▶ _Tâche assignée 1_: Indiquez si chacune des affirmations suivantes concorde avec le texte sur André Altmann, en répondant par oui ou par non et en citant mot pour mot les mots du texte qui tranchent. (a) Jean-Paul Belmondo a accepté le scénario qui lui avait été proposé. (b) Le scénario portait sur la rencontre avec André Altmann dans un hôpital-prison. (c) Claude Lelouch a annoncé un film sur les voleurs sous l'Occupation.
▶ _Tâche assignée 2_: Recopiez le passage du texte sur André Altmann compris entre « Mon scénario, s'il » et « et les méchants. », ces deux passages inclus.
▶ _Tâche assignée 3_: Poursuivez le texte sur André Altmann à partir de sa dernière phrase.

▶ _Texte_:
□ □ □ □

José Giovanni > Romancier > Le prince sans étoile
Extrait de Mes grandes gueules, José Giovanni, 2002
Sur ma rencontre dans un hôpital-prison avec André Altmann, dit Dédé le Juif, dit Dédé la Chance, j'avais déjà écrit un scénario proposé à Jean-Paul Belmondo.
Ce que Dédé m'avait confié de son périple, fait de courage et de fureur à travers les turpitudes de l'Occupation, était inoubliable. Il se targnait d'égoïsme - « À chacun sa merde» -, alors que sa philosophie sur l'humanité aurait pu servir de guide spirituel à plus d'un.
Mon scénario, s'il n'était pas à la dimension totale du personnage, avait l'originalité d'une petite peinture de la truanderie sous l'Occupation. Jean-Paul avait refusé. J'étais passé à autre chose. Mais, à cette période, chez lui, il y avait un hurluberlu. Un pied par là, un pied ailleurs. Un pied chez Claude Lelouch. Peu après, Lelouch avait annoncé un film traitant des voleurs sous l'Occupation, Les Bons et les méchants.

□ □ □ □

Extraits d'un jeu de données
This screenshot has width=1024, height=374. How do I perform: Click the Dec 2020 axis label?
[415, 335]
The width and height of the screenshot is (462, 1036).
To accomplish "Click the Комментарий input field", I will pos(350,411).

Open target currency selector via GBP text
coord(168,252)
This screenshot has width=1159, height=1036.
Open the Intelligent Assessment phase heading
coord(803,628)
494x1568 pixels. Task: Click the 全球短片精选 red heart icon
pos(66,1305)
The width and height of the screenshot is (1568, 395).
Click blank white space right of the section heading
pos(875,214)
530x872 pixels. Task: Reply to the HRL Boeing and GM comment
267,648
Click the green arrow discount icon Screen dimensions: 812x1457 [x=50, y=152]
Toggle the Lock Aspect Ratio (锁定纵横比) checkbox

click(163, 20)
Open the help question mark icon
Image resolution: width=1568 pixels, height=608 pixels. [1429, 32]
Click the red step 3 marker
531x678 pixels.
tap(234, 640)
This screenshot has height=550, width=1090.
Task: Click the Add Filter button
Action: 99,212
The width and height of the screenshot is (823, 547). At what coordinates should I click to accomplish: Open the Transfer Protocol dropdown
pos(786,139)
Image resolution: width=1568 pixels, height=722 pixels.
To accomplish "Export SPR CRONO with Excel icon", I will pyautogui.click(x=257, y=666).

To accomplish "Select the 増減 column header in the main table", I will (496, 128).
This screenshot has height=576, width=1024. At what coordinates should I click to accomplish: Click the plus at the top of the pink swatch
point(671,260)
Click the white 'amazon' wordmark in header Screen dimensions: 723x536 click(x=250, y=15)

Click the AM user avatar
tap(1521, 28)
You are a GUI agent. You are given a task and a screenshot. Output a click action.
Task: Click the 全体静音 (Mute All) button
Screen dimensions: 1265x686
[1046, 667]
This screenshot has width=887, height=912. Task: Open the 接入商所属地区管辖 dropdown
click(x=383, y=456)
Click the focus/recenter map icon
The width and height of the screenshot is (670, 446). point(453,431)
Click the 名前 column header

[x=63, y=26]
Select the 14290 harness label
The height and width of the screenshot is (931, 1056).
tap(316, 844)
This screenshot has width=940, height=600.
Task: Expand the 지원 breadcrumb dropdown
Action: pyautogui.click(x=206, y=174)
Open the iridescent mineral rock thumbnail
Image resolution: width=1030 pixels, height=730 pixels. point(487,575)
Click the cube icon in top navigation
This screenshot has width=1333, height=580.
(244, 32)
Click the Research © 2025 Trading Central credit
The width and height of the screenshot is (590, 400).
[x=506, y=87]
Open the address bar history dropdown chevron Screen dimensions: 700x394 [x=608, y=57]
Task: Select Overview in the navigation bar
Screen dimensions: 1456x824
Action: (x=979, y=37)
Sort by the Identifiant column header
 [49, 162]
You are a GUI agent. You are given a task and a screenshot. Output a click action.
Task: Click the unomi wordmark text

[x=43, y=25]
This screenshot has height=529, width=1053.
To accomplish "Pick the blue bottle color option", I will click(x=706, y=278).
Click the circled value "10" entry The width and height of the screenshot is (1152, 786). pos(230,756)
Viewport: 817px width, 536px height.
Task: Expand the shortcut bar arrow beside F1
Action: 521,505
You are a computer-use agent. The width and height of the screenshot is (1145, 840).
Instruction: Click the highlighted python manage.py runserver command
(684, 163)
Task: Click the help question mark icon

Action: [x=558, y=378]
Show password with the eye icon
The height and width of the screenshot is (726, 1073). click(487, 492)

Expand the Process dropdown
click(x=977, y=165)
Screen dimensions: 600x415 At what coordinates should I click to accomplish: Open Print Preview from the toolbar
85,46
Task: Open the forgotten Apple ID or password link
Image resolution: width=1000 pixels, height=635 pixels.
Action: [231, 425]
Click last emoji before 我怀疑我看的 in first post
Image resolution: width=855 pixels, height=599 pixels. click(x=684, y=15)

□ □ □ □

▶ _Réponse attendue 1_:
(a) Non : « Jean-Paul avait refusé. »
(b) Oui : « Sur ma rencontre dans un hôpital-prison avec André Altmann, dit Dédé le Juif, dit Dédé la Chance, j'avais déjà écrit un scénario proposé à Jean-Paul Belmondo. »
(c) Oui : « Peu après, Lelouch avait annoncé un film traitant des voleurs sous l'Occupation, Les Bons et les méchants. »

▶ _Réponse attendue 2_:
Mon scénario, s'il n'était pas à la dimension totale du personnage, avait l'originalité d'une petite peinture de la truanderie sous l'Occupation. Jean-Paul avait refusé. J'étais passé à autre chose. Mais, à cette période, chez lui, il y avait un hurluberlu. Un pied par là, un pied ailleurs. Un pied chez Claude Lelouch. Peu après, Lelouch avait annoncé un film traitant des voleurs sous l'Occupation, Les Bons et les méchants.

▶ _Réponse attendue 3_:
Jacques Dutronc y incamera le même personnage que Dédé et tiendra le même discours étranger à toute appartenance, à toute idéologie, à toute religion. Il ne m'est jamais venu à l'idée qu'un homme de spectacle du talent et de la renommée de Claude Lelouch aie pu s'emparer abusivement d'un scénario, surtout le mien. Je n'avais pu que supposer l'intervention de l'hurluberlu, lisant le scénario chez Jean-Paul. Il en aurait transporté les idées maîtresses chez Lelouch. Cadeau ou vente, je l'ignore. Je n'imagine rien d'autre.
À l'époque, j'étais mobilisé par des films majeurs et ne voulais pas descendre des hautes sphères pour me commettre dans un ergotage. Ni sortir de la modération de mon caractère. Je me disais qu'à l'occasion je pourrais toujours en parler à Lelouch, par simple curiosité, après tout je n'avais entretenu avec lui que de bonnes relations.
Aujourd'hui, je relis mon scénario sur Dédé la Chance. Je juge que le personnage mérite encore mieux. Après un demi-siècle, j'essaye de le revoir comme je l'avais vu. Pourquoi s'était-il confié en partie ? Le mystère enfoui en chacun lui aurait-il murmuré que son jeune voisin de lit, atteint d'un faux érésipèle à usage d'évasion, deviendrait romancier et le ferait revivre entre ses pages ? … J'y crois.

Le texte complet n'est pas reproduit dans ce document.